Fragmento para leer:
┏━━

Acabado el humilde ágape, el perro, que entre raspa y raspa había descubierto algunas muestras de aprecio entre jaleos y palabras de ánimo — ¡bien chucho!, “¡come, come que tienes más hambre que Dios talento”!— dichas en tono cariñoso y comprensivo por parte de ambos comensales, cuando decidieron abandonar el lugar, siguió tras ellos con absoluta sumisión. Tanta que, a punto de tomar el autobús para regresar al chalé, el perro permanecía a su lado en la parada y con ellos se introdujo en el vehículo. El conductor, apenas contenida la irritación por semejante despropósito, se dirigió al abuelo en términos conminatorios instándole a que bajara con el can: —“Señor, no se puede entrar con perros en el autobús; haga el favor de bajarlo”— le espetó airado. — “¡A mí que me llora! ¡El perro no es mío! ¡Dígaselo usted a él!”, contestó al abuelo tan sorprendido como el conductor de la audacia del animal que caminaba por el pasillo tras de sí.
Mal que bien y con un “humor de perros”, conductor y viajeros consiguieron echar al chucho y depositarlo en la acera. Se cerraron las puertas y el vehículo reinició su interrumpida marcha. Al poco rato padre e hijo llegaron a casa y, milagrosamente, minutos más tarde también lo hizo el perro que desde la verja de entrada los miraba con significativos ladeos de cabeza. “Pero, jodío chucho”, exclamó el abuelo, admirado de tan insólita y espontánea fidelidad mientras caminaba hacia él. Entre deseos de mostrarse amistoso o azuzarle para que marchara, prevaleció la primera intención y en ello estaba cuando se aproximaron un par de rubias normandas, bien entraditas en años, que también hicieron carantoñas al animal: —“¡Bonito pegggo!” — comentaron ambas con entusiasmo. Porque el perro —todo hay que decirlo—, a pesar del evidente abandono que mostraba, no tenía mala estampa y sus maneras le acreditaban como buen compañero y seguro amigo. — “Se les gusta a ustedes se lo regalo” — contestó el abuelo con su habitual sonrisa.

┗━━

Tareas del ejercicio:
(a) Copia cada frase que los personajes pronuncian en estilo directo en el relato del perro que sigue al abuelo.
(b) Prosigue el relato del perro que sigue al abuelo a partir de la última frase del fragmento.

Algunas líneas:
┏━━

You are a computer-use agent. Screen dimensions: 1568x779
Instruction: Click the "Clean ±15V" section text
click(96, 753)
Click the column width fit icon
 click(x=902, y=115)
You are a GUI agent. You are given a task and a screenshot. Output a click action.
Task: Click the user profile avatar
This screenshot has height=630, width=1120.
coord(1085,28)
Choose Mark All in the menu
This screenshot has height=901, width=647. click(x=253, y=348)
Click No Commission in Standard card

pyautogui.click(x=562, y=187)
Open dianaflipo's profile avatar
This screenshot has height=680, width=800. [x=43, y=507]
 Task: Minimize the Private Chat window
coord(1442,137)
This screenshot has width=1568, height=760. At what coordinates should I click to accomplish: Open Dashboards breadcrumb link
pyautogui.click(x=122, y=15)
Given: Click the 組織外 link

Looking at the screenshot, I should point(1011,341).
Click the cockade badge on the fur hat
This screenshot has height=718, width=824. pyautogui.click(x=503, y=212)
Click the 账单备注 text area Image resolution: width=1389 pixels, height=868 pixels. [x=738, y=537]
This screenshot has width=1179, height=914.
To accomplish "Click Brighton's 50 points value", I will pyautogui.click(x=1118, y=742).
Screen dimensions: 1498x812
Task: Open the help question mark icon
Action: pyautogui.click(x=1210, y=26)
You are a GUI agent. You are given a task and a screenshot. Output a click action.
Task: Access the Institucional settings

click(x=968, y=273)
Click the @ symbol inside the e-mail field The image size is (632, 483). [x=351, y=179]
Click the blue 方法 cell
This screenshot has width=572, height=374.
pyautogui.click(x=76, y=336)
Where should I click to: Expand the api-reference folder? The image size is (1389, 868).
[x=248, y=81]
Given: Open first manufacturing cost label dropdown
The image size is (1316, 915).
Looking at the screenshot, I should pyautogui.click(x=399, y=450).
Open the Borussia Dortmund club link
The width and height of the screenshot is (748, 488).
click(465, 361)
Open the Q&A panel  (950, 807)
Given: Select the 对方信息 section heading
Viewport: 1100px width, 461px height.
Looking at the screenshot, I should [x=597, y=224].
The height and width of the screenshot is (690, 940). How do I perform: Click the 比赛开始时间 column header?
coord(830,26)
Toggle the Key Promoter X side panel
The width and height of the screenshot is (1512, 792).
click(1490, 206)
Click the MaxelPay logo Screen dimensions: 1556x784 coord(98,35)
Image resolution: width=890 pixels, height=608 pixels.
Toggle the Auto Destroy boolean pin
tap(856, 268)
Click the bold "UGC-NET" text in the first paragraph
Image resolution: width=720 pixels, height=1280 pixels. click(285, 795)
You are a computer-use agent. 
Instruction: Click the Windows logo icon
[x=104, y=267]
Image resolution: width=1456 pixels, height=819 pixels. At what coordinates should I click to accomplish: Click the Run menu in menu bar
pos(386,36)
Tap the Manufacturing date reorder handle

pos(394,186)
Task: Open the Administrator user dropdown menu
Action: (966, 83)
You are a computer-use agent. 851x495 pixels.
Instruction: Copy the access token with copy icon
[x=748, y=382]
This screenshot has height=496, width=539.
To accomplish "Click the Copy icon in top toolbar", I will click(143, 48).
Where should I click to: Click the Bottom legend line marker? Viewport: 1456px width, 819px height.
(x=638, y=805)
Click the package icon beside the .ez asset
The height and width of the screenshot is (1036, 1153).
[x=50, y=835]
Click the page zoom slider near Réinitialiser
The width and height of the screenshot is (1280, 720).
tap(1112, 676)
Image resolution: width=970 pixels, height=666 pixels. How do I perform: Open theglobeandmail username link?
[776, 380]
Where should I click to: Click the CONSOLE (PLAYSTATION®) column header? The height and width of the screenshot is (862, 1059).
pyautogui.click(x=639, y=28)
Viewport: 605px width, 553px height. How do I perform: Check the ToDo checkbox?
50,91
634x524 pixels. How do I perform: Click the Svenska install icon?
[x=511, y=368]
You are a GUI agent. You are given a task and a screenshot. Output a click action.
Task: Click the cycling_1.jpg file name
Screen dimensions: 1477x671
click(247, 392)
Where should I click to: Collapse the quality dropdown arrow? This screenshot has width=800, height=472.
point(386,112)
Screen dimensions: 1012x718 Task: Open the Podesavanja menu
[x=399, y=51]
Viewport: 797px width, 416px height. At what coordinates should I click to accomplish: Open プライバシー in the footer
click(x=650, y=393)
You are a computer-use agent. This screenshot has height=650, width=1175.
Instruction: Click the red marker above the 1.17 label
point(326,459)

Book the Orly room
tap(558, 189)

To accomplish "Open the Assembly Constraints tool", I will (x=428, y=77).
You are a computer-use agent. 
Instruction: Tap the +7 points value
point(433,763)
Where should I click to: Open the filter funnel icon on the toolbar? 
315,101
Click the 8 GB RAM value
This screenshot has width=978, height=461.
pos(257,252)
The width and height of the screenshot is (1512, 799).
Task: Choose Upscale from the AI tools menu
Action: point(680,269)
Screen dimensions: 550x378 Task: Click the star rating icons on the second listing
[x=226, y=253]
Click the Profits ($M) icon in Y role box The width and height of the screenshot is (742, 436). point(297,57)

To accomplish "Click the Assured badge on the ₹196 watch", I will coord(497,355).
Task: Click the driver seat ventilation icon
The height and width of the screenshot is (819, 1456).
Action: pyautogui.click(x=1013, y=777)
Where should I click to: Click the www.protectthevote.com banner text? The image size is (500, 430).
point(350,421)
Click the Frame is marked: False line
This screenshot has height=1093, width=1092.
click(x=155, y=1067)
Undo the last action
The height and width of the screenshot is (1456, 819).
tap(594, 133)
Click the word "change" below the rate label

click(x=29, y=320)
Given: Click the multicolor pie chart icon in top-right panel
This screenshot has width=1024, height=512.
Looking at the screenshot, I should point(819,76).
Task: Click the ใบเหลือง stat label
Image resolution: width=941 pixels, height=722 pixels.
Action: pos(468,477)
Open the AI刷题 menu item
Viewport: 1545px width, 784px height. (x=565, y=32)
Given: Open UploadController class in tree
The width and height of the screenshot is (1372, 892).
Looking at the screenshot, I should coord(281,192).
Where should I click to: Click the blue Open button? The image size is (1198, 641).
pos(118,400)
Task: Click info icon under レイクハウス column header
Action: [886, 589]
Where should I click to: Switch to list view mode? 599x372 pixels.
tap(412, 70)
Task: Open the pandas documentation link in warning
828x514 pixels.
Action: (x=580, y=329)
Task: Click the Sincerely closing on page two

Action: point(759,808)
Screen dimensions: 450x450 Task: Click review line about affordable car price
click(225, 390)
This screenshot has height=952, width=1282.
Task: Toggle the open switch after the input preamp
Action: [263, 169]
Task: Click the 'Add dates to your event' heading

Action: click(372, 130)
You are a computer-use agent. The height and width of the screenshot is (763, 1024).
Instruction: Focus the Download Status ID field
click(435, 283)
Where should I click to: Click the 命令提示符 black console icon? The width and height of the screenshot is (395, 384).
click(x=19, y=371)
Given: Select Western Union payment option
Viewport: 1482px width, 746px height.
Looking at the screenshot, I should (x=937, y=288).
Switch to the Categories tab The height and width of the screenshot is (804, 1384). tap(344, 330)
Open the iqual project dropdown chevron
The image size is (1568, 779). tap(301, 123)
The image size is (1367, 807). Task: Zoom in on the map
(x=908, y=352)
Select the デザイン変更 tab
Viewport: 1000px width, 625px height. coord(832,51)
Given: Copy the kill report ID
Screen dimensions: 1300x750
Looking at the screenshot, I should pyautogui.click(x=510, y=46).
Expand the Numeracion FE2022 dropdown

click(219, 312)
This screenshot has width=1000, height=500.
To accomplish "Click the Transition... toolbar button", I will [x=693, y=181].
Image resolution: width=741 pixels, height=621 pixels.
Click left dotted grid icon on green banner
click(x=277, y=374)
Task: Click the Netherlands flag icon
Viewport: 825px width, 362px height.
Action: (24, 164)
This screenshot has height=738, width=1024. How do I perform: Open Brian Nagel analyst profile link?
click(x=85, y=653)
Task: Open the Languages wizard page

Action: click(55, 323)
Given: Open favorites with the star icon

┗━━

Respuestas finales:
(a)
- ¡bien chucho!
- ¡come, come que tienes más hambre que Dios talento!
- Señor, no se puede entrar con perros en el autobús; haga el favor de bajarlo
- ¡A mí que me llora! ¡El perro no es mío! ¡Dígaselo usted a él!
- Pero, jodío chucho
- ¡Bonito pegggo!
- Se les gusta a ustedes se lo regalo

(b)
Sorprendidas por la propuesta y sin duda sensibles a la idea de adoptarlo como mascota, ambas le miraron con cara de estar dispuestas a aceptar el obsequio, ya encariñadas con el animal que aceptaba sumiso y receptivo sus carantoñas. El abuelo, animado por la perspectiva de quitarse el perro de encima sin violencias, añadió concluyente:   — “Pero se lo daré con la condición de que compren ustedes una buena ración de sardinas”.
Las mujeres, perplejas, le miraron pensando que tan singular propuesta no podía venir de una persona cuerda o que su mal castellano no había interpretado bien la condición. Aún así, y después de conocer que el chucho callejero no formaba parte de aquella familia, asintieron de buena gana decididas a adoptarlo de inmediato. Pero el perro, que de ningún modo estaba dispuesto a abandonar la que suponía su garantía de sustento, cuando las dos mujeres intentaron llevárselo, siguió aferrado a la acera entre gruñidos de rechazo y sin intención alguna de moverse.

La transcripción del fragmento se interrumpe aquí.